The Environmental Protection Agency (EPA) in partnership with the United Nations Development Programmes (UNDP) has conducted the second phase of sensitization on the RIO Conventions in Western Liberia.
The two-day consultative and awareness exercise which took place in Tubmanburg, Bomi County, is part of a Cross-Cutting Capacity Development (CCCD) Project funded by the Global Environment Facility (GEF) managed by UNDP, to strengthen awareness on three Rio Conventions; Bio-Diversity, Desertification and Climate Change.
Several farmers, local leaders and stakeholders from western Liberia – Grand Cape Mount, Gbarpolu, Bomi and Montserrado Counties participating in the workshop, were urged to preserve their communities and environment from potential climate change.
A farmer from Grand Cape Mount County Ma Jartu Pussa described the role of farmers especially in rural areas, as crucial in mitigating climate change issues and helping the government garner the political will to achieve the RIO and SDG 13.
Ma Jartu called on the EPA to increase awareness by empowering farmers with the requisite information to help spread the word on measures to be taken by communities and their members in combating climate change and saving the forests.
“We want for EPA to help empower the farmers with more knowledge so we can help our other friends in the community to save our forest,” Jartu Pussa stressed.
She pledged to be one of the agents of change by using the information and knowledge from the workshop to raise awareness in her community.

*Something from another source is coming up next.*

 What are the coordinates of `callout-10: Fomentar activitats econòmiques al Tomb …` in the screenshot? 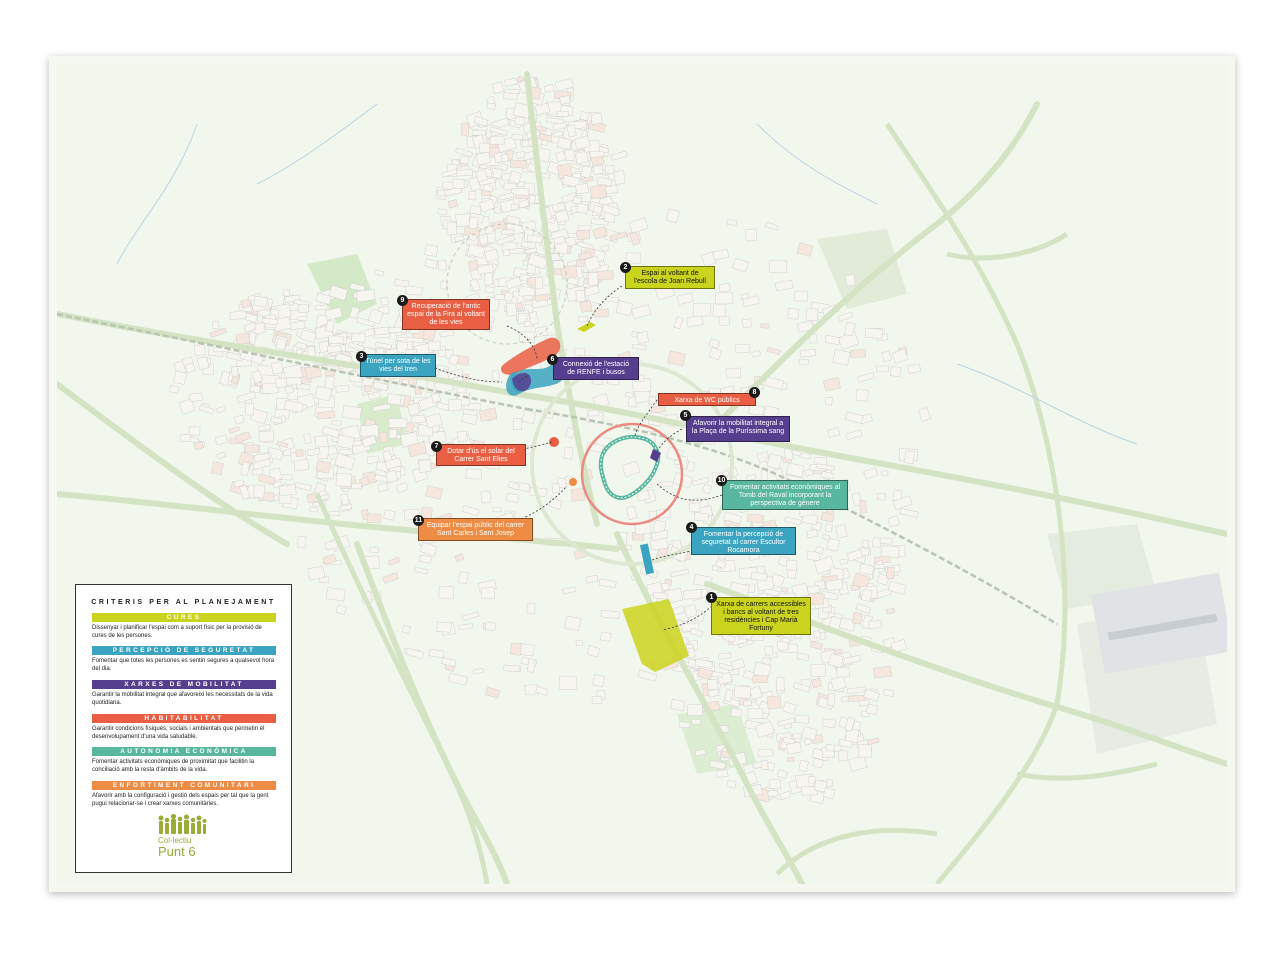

The first phase of the RIO consultation and sensitization was held in Nimba County covering North and Central Liberia
Currently, the world is changing with climate change being one of the newest global phenomenon being experienced in several countries and resulting into different disasters, due to failure by governments to institute proper and sustainable mechanisms and measures that would help preserve and conserve the environment.
Under the CCCD project, Liberia is expected to strengthen global efforts by institutionalizing commitments under the RIO conventions; ensuring the flow of funding and information dissemination at the local and national levels.
According to the Team Leader of the Sustainable Economic Transformation (SET) at UNDP, the CCCD Project is essential due to its impact on the environment.
Dorsla Farcarthy stated that sensitization and awareness are important instruments and measures to be used to add value to keeping the environment safe in order to boost economic growth and promote livelihood.
He emphasized that the achievement of the Sustainable Development Goals especially 13 depends on citizens’ action which he believes is cardinal to combating climate change,
“We need to change our habits, behavior and attitudes that tend to undermine our fight in protecting our environment and avoid experiencing the real effects of climate change which would lead to death,” Facarthy cautioned.
It is also important to note that Liberia could achieve global environmental benefits through improved coordination, collaboration and database systems to reflect the Sustainable Development Goals (SDGs).
Liberia ratified and acceded to the RIO conventions on September 25, 2008. The three RIO conventions focus on Biodiversity, Climate Change and Desertification and derived directly from the 1992 earth summit in which each instrument represents a way of contributing to the Sustainable Development goals of Agenda 21.